### About this exercise
Reproduce only this range: the line holding "Given: Expand the row reported 2s ago" through the last line of the data below, both included, exactly, with no pictures.

### Exercise inputs
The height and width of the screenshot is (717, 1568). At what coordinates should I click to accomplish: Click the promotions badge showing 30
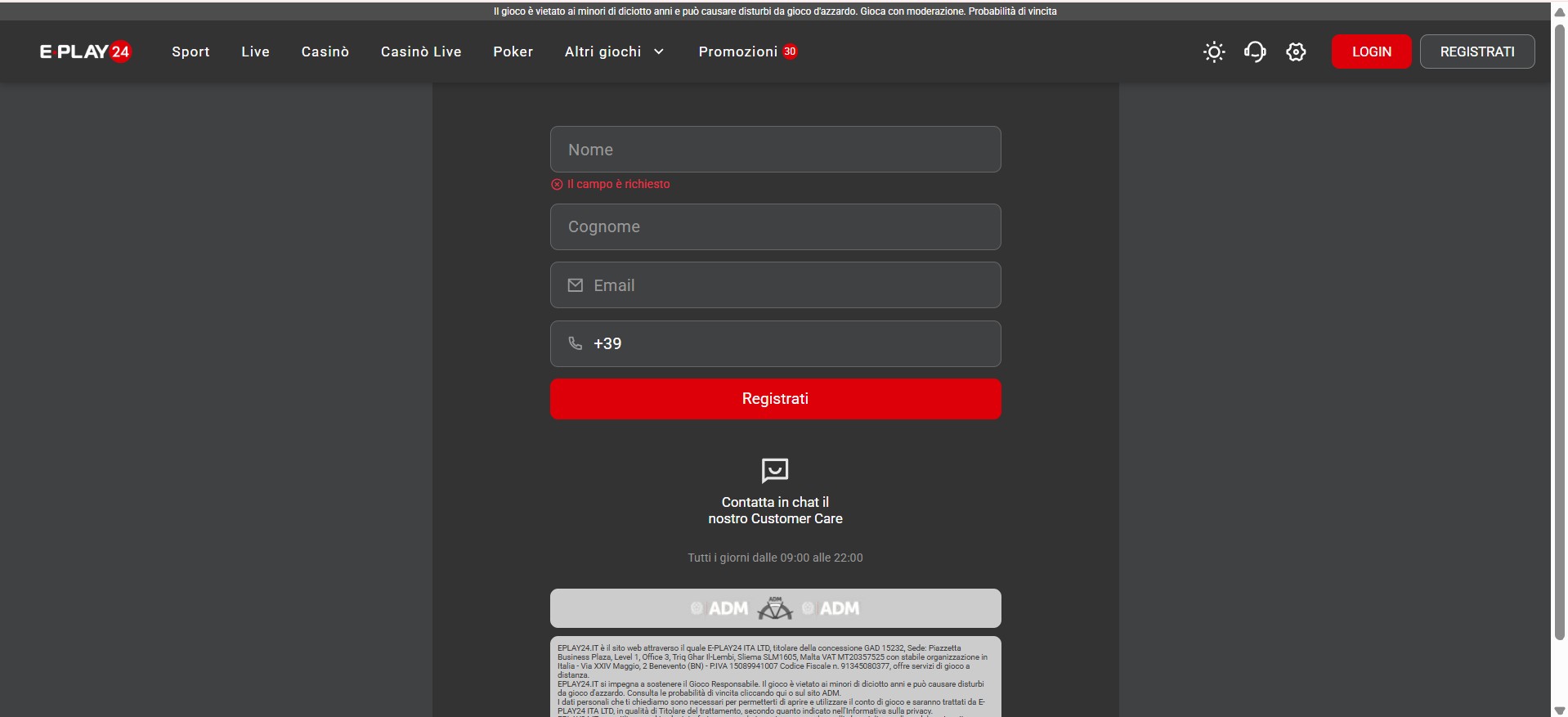(790, 52)
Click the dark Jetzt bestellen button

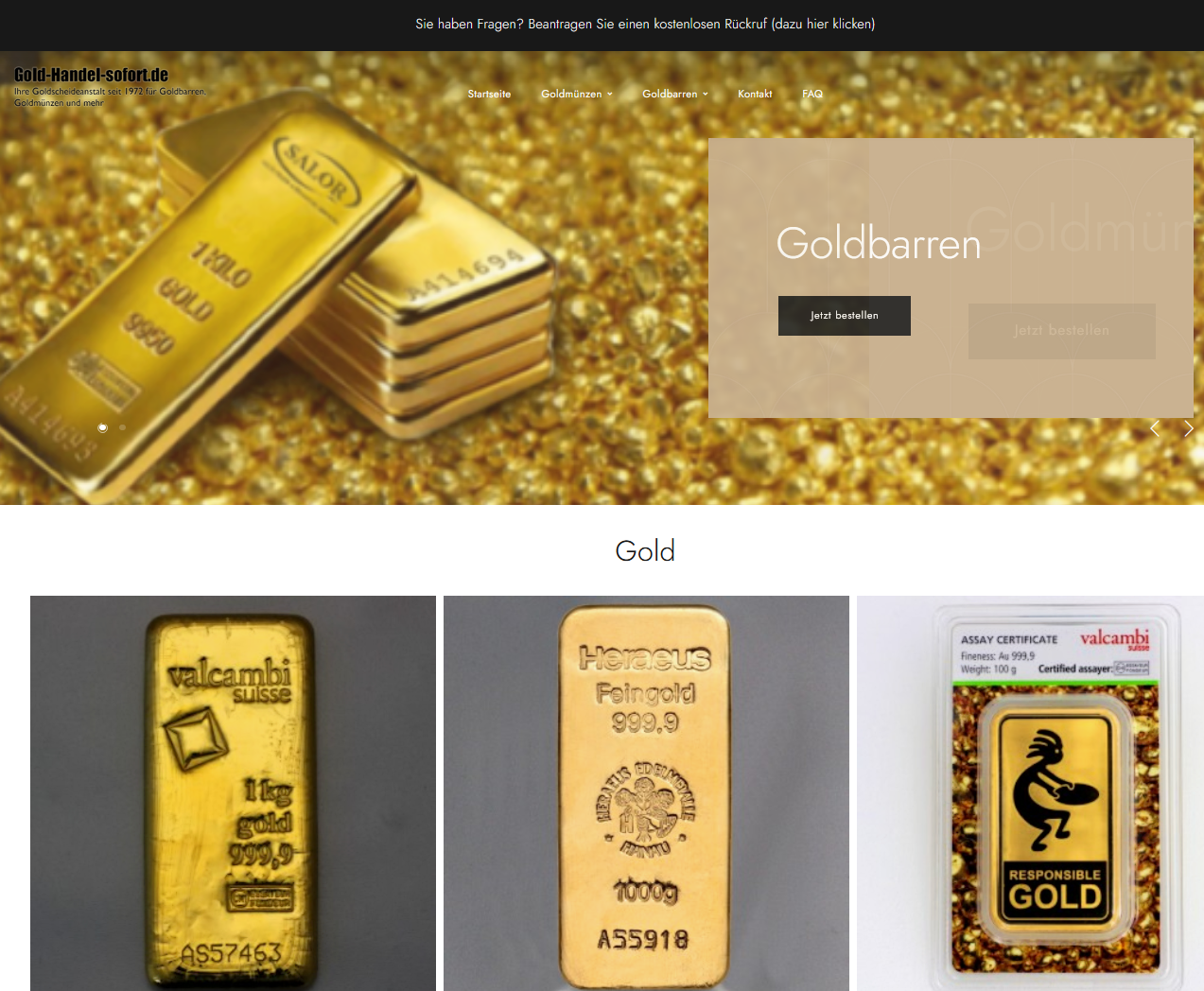point(845,316)
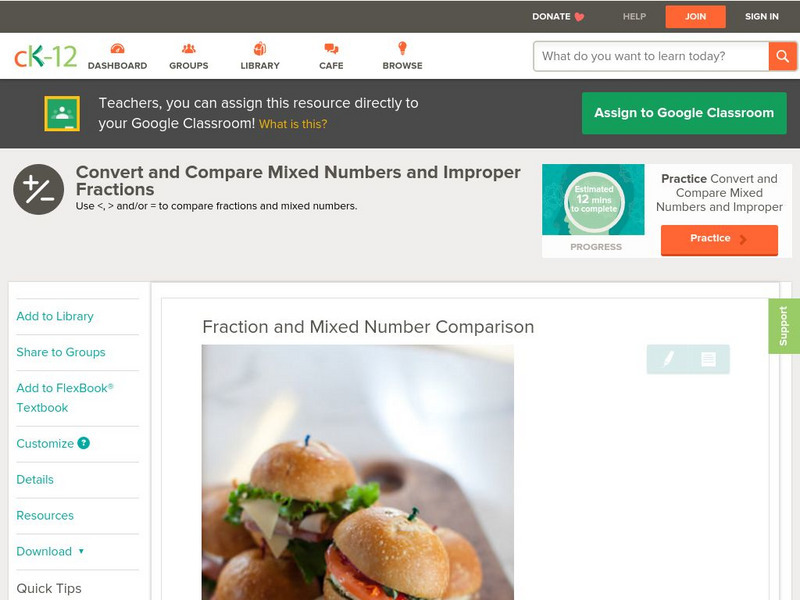Select the highlighter pen tool icon
800x600 pixels.
(x=668, y=359)
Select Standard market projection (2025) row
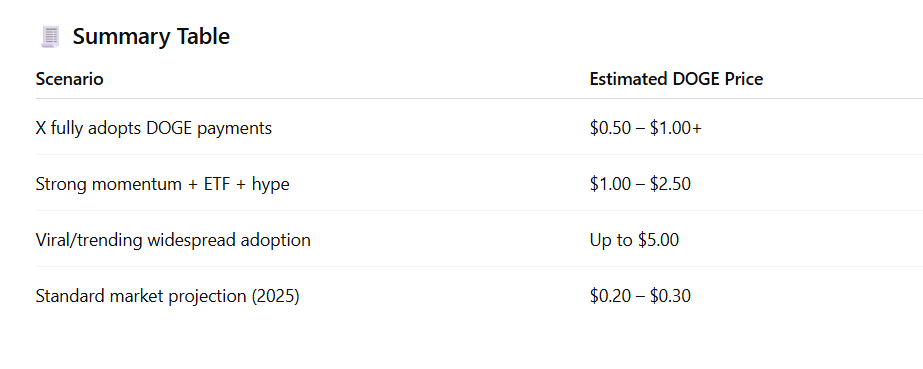This screenshot has width=923, height=369. click(x=479, y=295)
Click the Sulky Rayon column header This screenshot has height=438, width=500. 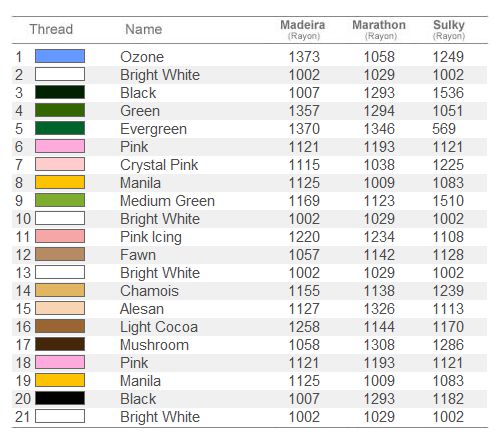pos(449,30)
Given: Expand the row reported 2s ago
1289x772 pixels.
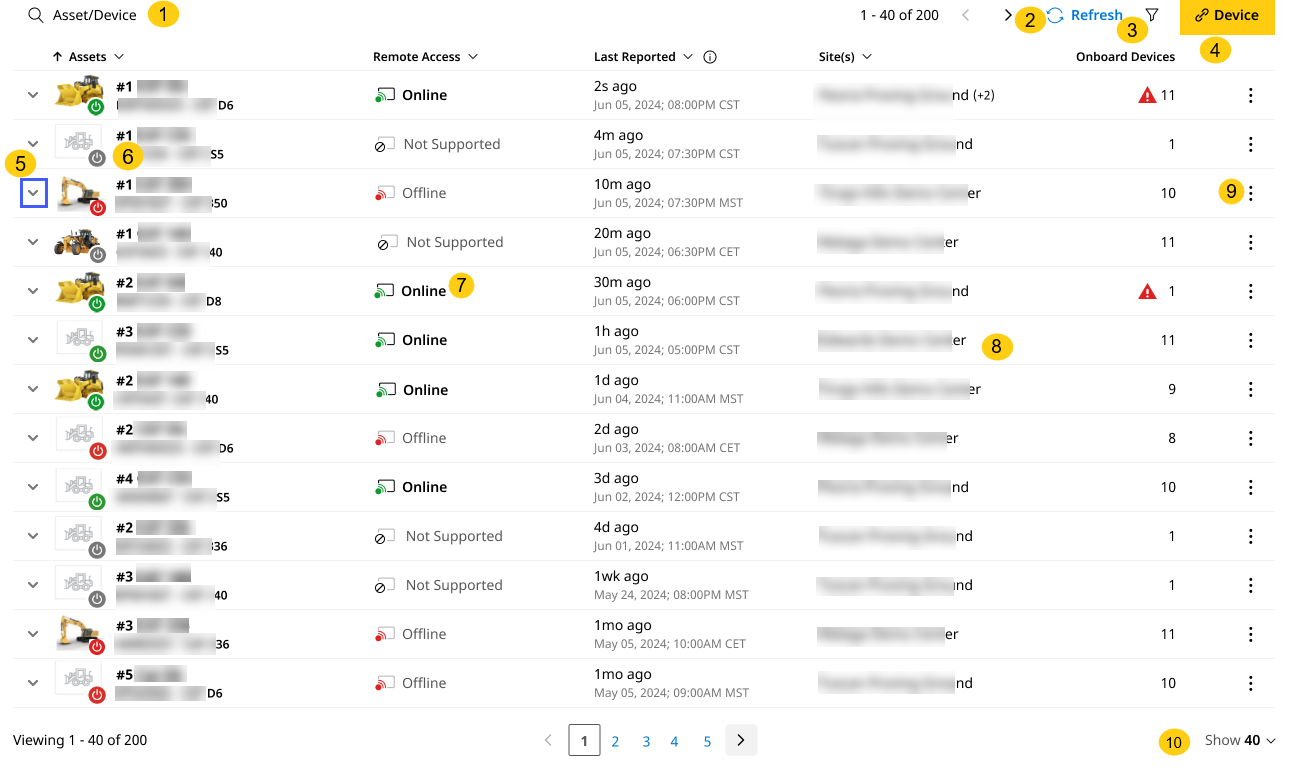Looking at the screenshot, I should [33, 95].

### Written answer
Given: Expand the row reported 2s ago
1289x772 pixels.
Looking at the screenshot, I should [33, 95].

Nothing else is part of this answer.